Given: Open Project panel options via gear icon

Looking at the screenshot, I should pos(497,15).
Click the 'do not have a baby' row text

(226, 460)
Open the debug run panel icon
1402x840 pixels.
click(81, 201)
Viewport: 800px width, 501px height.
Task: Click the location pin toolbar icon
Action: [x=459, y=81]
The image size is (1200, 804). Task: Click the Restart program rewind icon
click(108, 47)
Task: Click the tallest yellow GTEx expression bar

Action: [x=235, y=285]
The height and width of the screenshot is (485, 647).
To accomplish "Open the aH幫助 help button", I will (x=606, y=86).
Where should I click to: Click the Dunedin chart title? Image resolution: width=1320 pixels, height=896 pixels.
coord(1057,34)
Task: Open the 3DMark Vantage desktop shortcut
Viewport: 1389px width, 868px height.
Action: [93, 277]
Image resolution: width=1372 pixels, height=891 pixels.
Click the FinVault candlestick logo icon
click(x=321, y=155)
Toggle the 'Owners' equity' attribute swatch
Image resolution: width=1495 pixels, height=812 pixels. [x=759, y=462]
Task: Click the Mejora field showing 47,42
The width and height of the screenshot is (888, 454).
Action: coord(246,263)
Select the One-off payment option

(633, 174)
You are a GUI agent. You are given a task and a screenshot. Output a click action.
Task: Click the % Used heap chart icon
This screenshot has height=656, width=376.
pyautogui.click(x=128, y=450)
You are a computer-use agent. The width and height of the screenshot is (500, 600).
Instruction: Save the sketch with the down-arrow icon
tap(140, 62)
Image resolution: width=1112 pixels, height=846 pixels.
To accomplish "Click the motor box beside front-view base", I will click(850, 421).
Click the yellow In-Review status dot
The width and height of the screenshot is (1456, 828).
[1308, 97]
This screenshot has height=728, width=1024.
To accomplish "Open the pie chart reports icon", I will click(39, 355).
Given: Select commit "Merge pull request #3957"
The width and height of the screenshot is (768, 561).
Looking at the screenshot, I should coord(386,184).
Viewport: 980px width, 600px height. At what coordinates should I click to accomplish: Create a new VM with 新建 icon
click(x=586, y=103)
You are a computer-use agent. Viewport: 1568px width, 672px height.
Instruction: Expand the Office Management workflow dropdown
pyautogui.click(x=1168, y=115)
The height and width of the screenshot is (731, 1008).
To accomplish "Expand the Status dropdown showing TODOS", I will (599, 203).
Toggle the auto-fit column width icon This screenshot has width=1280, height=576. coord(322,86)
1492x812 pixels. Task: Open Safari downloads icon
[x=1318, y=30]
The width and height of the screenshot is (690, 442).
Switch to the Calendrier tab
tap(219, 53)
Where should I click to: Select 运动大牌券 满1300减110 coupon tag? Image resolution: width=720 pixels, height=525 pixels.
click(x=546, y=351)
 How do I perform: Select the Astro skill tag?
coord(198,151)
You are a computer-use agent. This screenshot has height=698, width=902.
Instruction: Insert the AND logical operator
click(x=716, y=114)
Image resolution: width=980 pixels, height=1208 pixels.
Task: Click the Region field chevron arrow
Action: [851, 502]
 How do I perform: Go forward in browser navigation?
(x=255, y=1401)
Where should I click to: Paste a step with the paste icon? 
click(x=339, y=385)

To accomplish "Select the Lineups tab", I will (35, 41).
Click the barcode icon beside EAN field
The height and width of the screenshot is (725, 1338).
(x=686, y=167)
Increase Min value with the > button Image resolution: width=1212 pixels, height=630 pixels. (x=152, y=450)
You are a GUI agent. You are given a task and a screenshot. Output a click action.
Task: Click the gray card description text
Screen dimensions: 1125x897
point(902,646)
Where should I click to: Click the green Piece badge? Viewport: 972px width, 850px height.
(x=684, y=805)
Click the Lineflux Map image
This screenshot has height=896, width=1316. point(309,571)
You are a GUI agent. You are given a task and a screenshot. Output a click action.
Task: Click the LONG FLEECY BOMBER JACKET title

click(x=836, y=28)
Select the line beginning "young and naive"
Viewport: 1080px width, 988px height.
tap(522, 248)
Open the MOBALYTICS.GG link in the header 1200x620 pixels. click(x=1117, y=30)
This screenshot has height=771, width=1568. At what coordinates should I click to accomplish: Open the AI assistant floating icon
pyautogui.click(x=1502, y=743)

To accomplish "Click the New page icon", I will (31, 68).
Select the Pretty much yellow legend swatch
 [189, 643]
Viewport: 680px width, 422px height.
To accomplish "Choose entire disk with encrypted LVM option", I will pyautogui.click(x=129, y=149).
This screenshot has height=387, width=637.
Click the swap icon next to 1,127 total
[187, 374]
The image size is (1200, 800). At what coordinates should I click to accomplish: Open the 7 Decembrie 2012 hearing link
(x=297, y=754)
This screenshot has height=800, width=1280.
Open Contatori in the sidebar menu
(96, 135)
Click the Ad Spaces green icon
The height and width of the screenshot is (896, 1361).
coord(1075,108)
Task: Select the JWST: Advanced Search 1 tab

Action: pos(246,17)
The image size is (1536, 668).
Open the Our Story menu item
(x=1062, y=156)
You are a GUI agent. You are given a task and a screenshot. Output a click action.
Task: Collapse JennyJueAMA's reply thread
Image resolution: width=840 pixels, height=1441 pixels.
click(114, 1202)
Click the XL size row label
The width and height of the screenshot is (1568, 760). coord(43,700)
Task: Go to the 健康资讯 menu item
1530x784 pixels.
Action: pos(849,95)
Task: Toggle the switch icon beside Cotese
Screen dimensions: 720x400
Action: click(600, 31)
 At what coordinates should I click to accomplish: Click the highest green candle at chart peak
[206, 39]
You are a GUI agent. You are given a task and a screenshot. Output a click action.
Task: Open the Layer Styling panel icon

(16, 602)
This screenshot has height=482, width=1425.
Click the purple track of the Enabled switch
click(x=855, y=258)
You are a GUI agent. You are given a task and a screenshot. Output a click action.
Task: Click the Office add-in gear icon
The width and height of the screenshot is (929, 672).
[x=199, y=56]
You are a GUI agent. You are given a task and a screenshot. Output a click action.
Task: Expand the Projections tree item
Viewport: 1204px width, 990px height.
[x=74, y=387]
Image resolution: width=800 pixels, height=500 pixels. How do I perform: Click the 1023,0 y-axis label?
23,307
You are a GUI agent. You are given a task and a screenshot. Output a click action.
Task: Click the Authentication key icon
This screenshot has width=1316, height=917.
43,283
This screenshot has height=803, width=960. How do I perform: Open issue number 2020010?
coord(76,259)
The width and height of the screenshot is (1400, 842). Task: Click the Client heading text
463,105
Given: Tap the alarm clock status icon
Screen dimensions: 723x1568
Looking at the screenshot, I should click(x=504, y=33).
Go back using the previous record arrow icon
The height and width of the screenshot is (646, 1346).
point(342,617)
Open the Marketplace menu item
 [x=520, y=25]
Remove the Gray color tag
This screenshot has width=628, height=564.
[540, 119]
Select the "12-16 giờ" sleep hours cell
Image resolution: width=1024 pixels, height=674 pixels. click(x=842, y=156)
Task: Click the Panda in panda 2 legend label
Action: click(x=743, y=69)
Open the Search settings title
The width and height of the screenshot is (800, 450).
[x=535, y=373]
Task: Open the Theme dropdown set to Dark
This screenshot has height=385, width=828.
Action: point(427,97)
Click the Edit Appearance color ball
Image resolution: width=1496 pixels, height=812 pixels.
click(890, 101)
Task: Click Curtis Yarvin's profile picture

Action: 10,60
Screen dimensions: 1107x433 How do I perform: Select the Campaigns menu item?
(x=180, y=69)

**Brief**. Copy out the rows from the line containing "Select the One-off payment option" through the line containing "click(x=339, y=385)", with both of those lines included, and reproduce each one as it appears.

**Expected answer**.
Select the One-off payment option

(633, 174)
You are a GUI agent. You are given a task and a screenshot. Output a click action.
Task: Click the % Used heap chart icon
This screenshot has height=656, width=376.
pyautogui.click(x=128, y=450)
You are a computer-use agent. The width and height of the screenshot is (500, 600).
Instruction: Save the sketch with the down-arrow icon
tap(140, 62)
Image resolution: width=1112 pixels, height=846 pixels.
To accomplish "Click the motor box beside front-view base", I will click(850, 421).
Click the yellow In-Review status dot
The width and height of the screenshot is (1456, 828).
[1308, 97]
This screenshot has height=728, width=1024.
To accomplish "Open the pie chart reports icon", I will click(39, 355).
Given: Select commit "Merge pull request #3957"
The width and height of the screenshot is (768, 561).
Looking at the screenshot, I should coord(386,184).
Viewport: 980px width, 600px height. At what coordinates should I click to accomplish: Create a new VM with 新建 icon
click(x=586, y=103)
You are a computer-use agent. Viewport: 1568px width, 672px height.
Instruction: Expand the Office Management workflow dropdown
pyautogui.click(x=1168, y=115)
The height and width of the screenshot is (731, 1008).
To accomplish "Expand the Status dropdown showing TODOS", I will (599, 203).
Toggle the auto-fit column width icon This screenshot has width=1280, height=576. coord(322,86)
1492x812 pixels. Task: Open Safari downloads icon
[x=1318, y=30]
The width and height of the screenshot is (690, 442).
Switch to the Calendrier tab
tap(219, 53)
Where should I click to: Select 运动大牌券 满1300减110 coupon tag? Image resolution: width=720 pixels, height=525 pixels.
click(x=546, y=351)
 How do I perform: Select the Astro skill tag?
coord(198,151)
You are a computer-use agent. This screenshot has height=698, width=902.
Instruction: Insert the AND logical operator
click(x=716, y=114)
Image resolution: width=980 pixels, height=1208 pixels.
Task: Click the Region field chevron arrow
Action: [851, 502]
 How do I perform: Go forward in browser navigation?
(x=255, y=1401)
Where should I click to: Paste a step with the paste icon? 
click(x=339, y=385)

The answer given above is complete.